Advancements in electrochemical methanol synthesis from CO2: Mechanisms and catalyst developments

Electrochemical CO 2 reduction (eCO 2 R) has emerged as a promising avenue, offering the dual benefits of mitigating atmospheric CO 2 while generating value-added chemicals and fuels. In particular, eCO 2 R to methanol (CH 3 OH) holds significant promise due to its various applications in energy and chemical industries, yet only a few studies have been reported thus far, primarily due to the complexity of its reaction pathway. This review first focuses on elucidating the intricate reaction mechanisms involved in CH 3 OH production via eCO 2 R. Then, we highlight recent advancements in catalyst designs, including Cu-based, non-Cu-based, and CoPc-based electrocatalysts. Finally, we summarize the in-situ analysis techniques, including vibrational spectroscopy, X-ray absorption spectroscopy, and differential electrochemical mass spectrometry, which help gain an in-depth understanding of the reaction intermediate, surface/electronic/geometric structures of electrocatalysts under the working environments.
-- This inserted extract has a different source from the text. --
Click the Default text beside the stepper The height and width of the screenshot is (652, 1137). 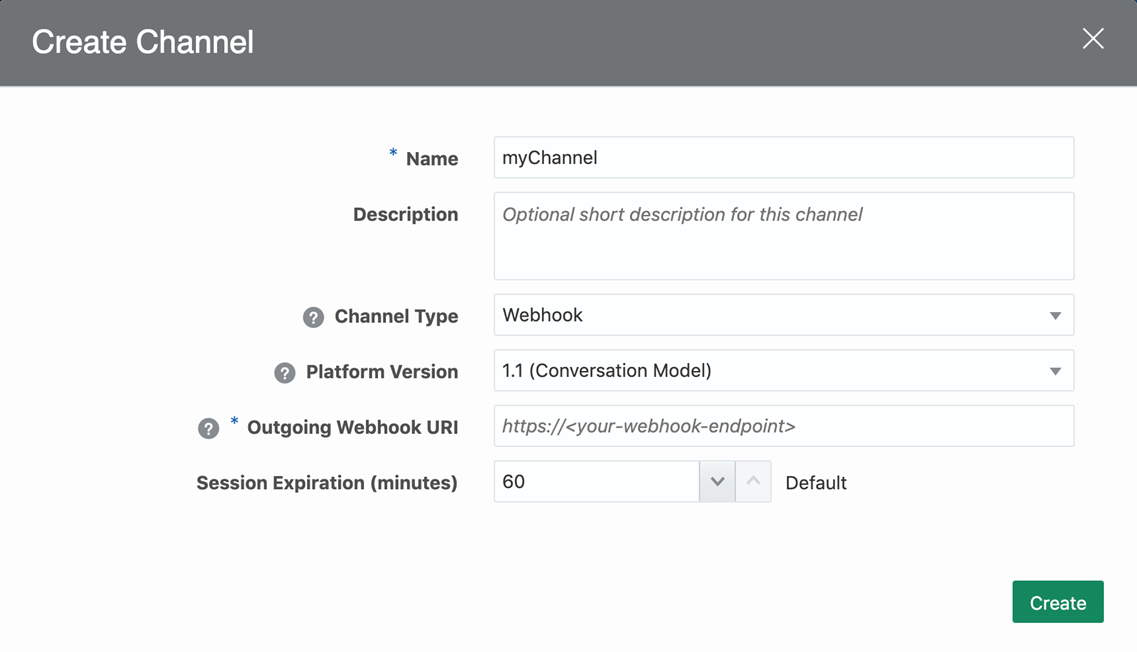pyautogui.click(x=816, y=483)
By providing a comprehensive overview of eCO 2 R pathways towards CH 3 OH and introducing rational design principles for electrocatalysts, we believe this review can significantly contribute to the advancement of efficient and selective CH 3 OH production and offer valuable insights into the field. Electrochemical CO 2 reduction (eCO 2 R) represents a highly attractive approach for converting CO 2 into valuable carbon-based products without adding to CO 2 emissions. Methanol (CH 3 OH) stands out as a particularly promising product of eCO 2 R due to its diverse applications as a chemical feedstock and its potential as a clean energy carrier. Through eCO 2 R, the CO 2 produced during methanol utilization can be captured and recycled back into methanol in a closed carbon cycle. • The recent progress in electrochemical CO 2 reduction for methanol production is summarized. • This review offers an overview of the well-established pathway for methanol electrosynthesis from CO 2 . • Novel catalyst designs for enhanced methanol selectivity are explored. • Valuable information from various in situ analysis techniques are investigated. • This review provides a novel perspective on the future direction of the electrochemical methanol synthesis.